Los turistas tenían el aspecto que siempre tienen los turistas, aunque quizá estos fueran más valientes que la mayoría. Para congeniar con el espíritu del bar, casi todos estaban vestidos de negro como los colmilleros. ¿Es posible que el local estuviera incluido en un paquete turístico? "¡Traiga ropa negra para la excitante visita a un auténtico bar de vampiros! Siga las normas y estará a salvo, y podrá saborear ese exótico submundo".
Esparcidos entre la masa humana, como verdaderas joyas en un barril de bisutería, estaban los vampiros. Habría unos quince más o menos, y la mayoría también prefería los ropajes negros.
Me quedé en medio de la sala, mirando a mi alrededor con interés, asombro y algo de asco, y Bill me susurró:
– Pareces una vela blanca en una mina de carbón.
Reí y nos abrimos paso entre las mesas, distribuidas de modo irregular, hasta llegar a la barra. Era la única barra que he conocido que tuviera a la vista un mostrador con botellas de sangre caliente. Bill, como es natural, pidió una y yo respiré hondo y solicité un gin tonic. El camarero me sonrió, mostrándome que sus colmillos asomaban un poco ante el placer de servirme. Traté de devolverle la sonrisa y parecer modesta a la vez. Él era indio, de largo pelo negro como ala de cuervo y nariz aguileña, de boca recta y delgada y constitución ágil.
– ¿Qué tal te va, Bill? -le preguntó el camarero-. Largo tiempo sin verte. ¿Esta es tu comida para la noche? -hizo un gesto hacia mí mientras colocaba nuestras bebidas sobre la barra.
– Es mi amiga Sookie.

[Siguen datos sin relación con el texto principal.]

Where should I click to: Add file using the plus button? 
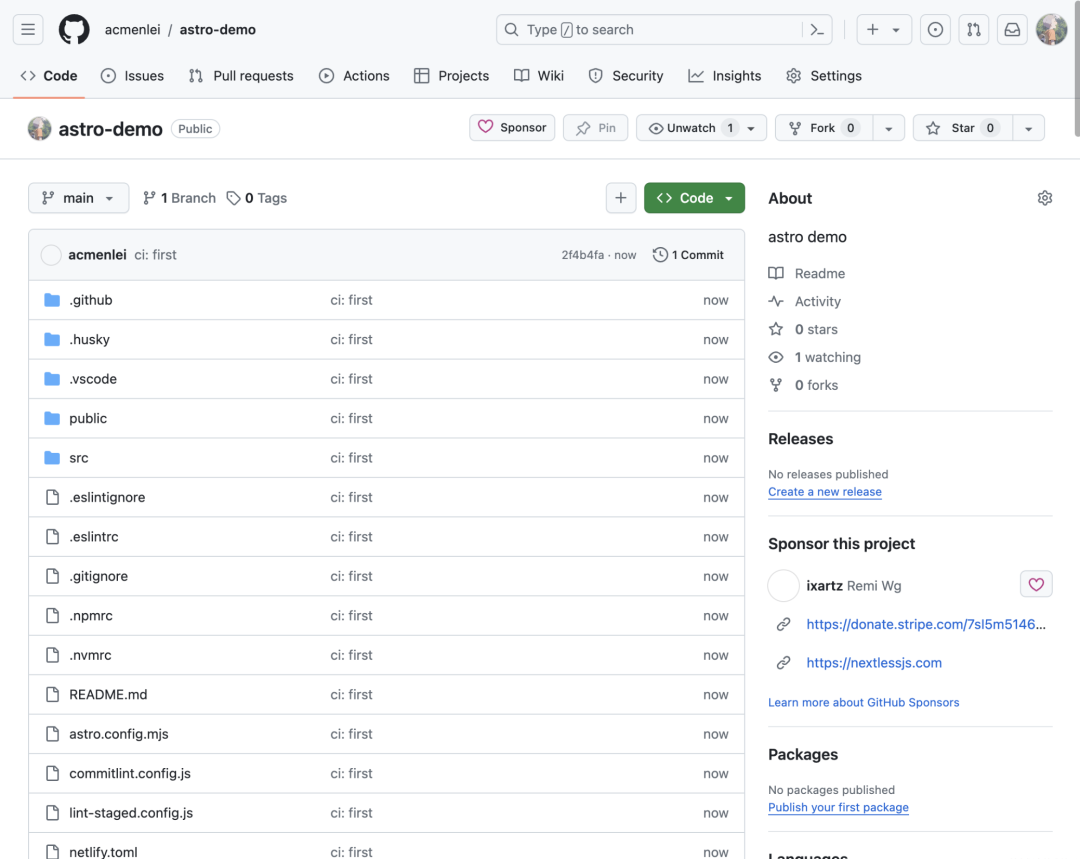(x=621, y=198)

Tiene algunas preguntas.
– Lo que sea, mujer hermosa-dijo el camarero, sonriéndome de nuevo. Me gustaba más cuando su boca no era más que una línea recta.
– ¿Has visto a esta mujer o a esta otra en el bar?-le pregunté, sacando del bolso las fotos de Maudette y Dawn aparecidas en el periódico-. ¿O a este hombre? -añadí con cierto recelo, echando mano de la imagen de mi hermano.

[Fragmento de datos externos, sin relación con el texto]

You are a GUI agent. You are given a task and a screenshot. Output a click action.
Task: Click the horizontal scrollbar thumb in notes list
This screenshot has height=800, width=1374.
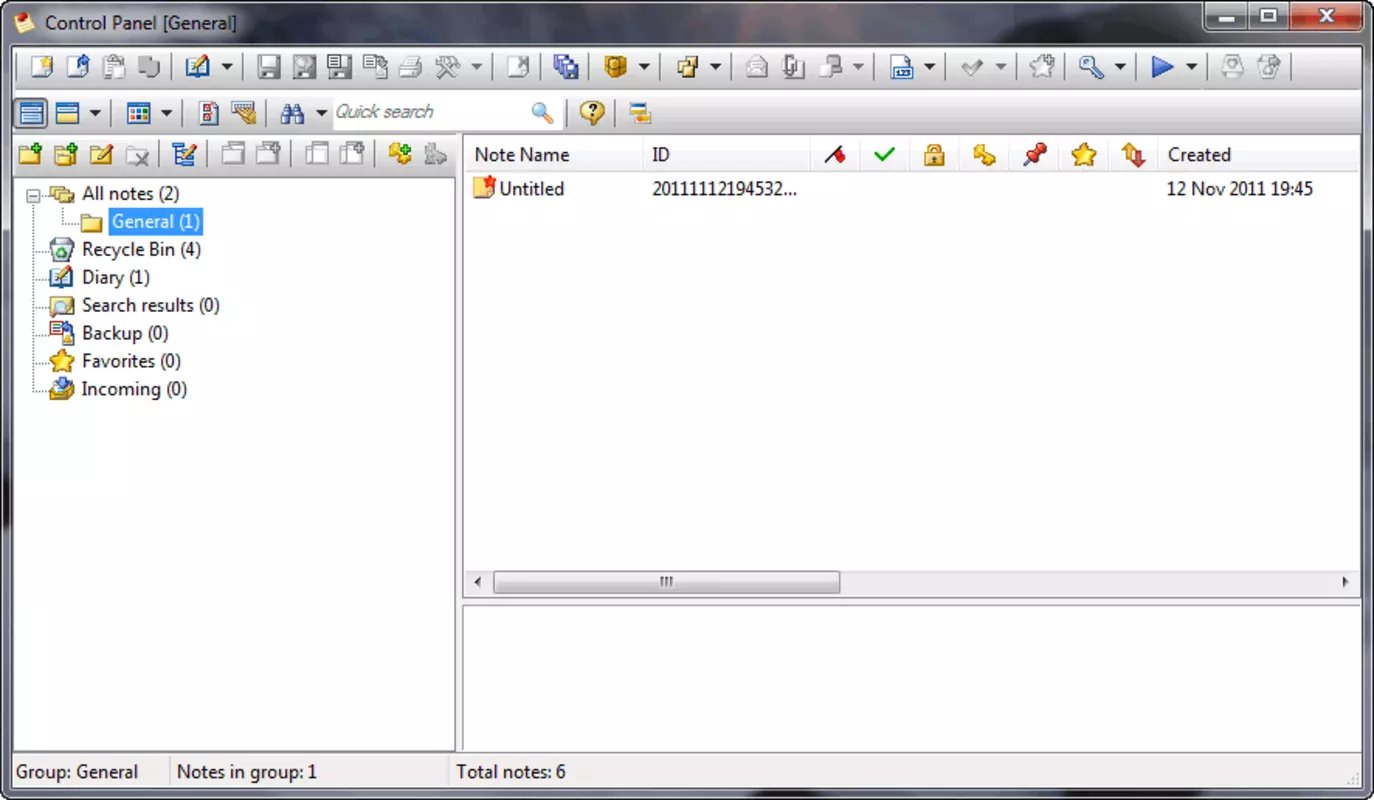tap(666, 582)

– Sí a las mujeres, no al hombre, aunque parece delicioso – dijo el camarero, sonriéndome una vez más-. ¿Tu hermano, tal vez?
– Sí.
– Menudo acierto-susurró.
Fue una suerte que yo tuviera tanta práctica en el control de mis músculos faciales.
– ¿Recuerdas con quién solían ir las mujeres?

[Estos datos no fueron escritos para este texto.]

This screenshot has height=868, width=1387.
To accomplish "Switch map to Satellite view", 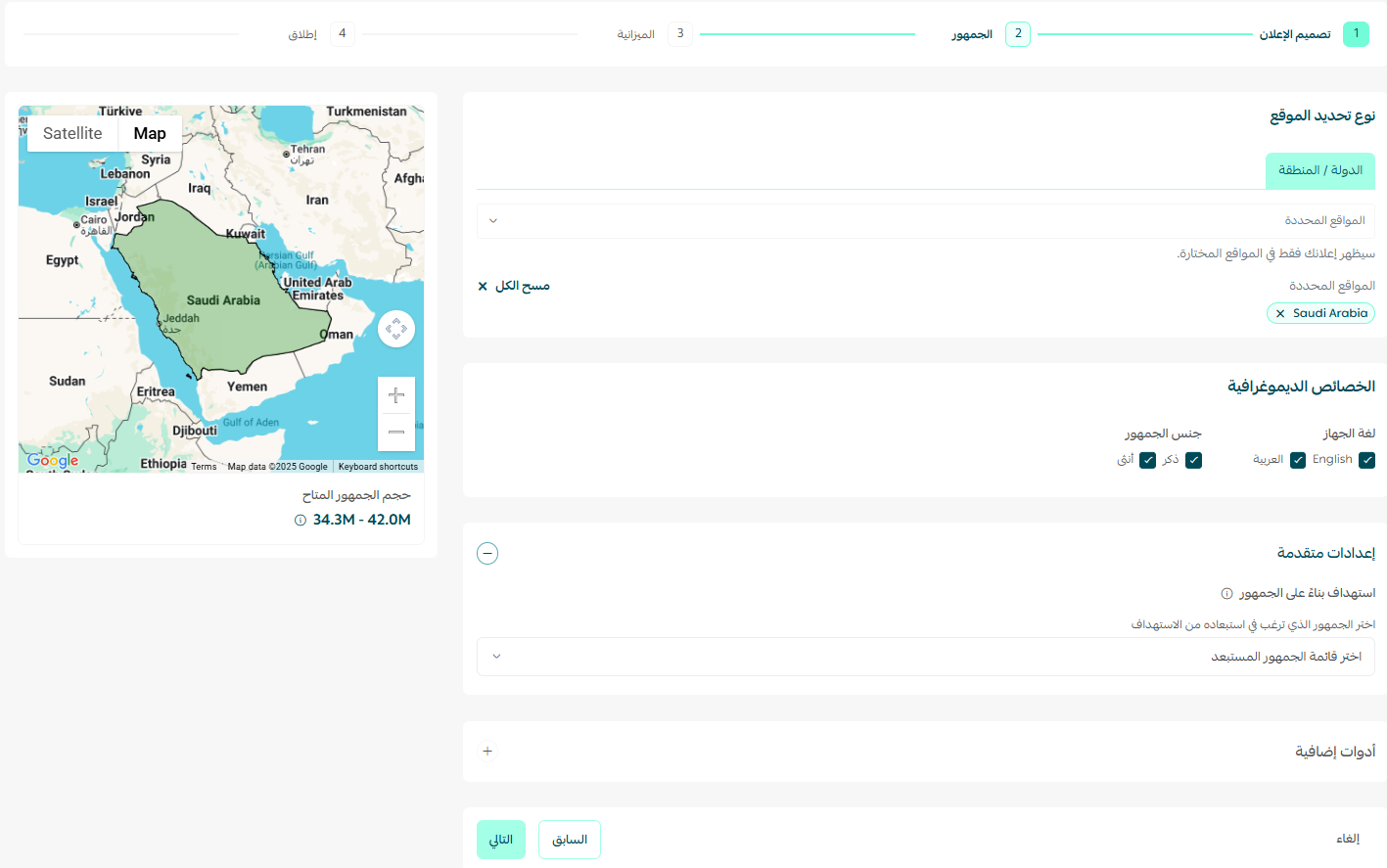I will pos(72,134).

– Eso es algo que no sabría-replicó con rapidez, acercando su rostro al mío-. No nos fijamos en eso, aquí. Tú tampoco lo harás.
– Gracias -dije de manera educada, comprendiendo que había roto una norma del bar. Resultaba evidente que era peligroso preguntar quién había salido del bar con quién-. Te agradezco las molestias.
Me miró, reflexionando.
– Esa -dijo señalando con un dedo la imagen de Dawn -quería morir.
– ¿Cómo lo sabes?
– Todos los que vienen aquí lo desean, en mayor o menor grado -dijo, como si fuera algo tan indiscutible que supe que para él estaba claro-. Eso es lo que todos somos. Muerte.
Sentí un escalofrío. La mano de Bill me condujo a un reservado que acababa de quedar vacante. Subrayando las advertencias del indio, a intervalos regulares las señales de las paredes proclamaban: "Prohibido morder en el bar", "No os retraséis en el estacionamiento", "Encargaos de vuestros asuntos personales en otra parte", "Agradecemos su visita. Entre por su cuenta y riesgo".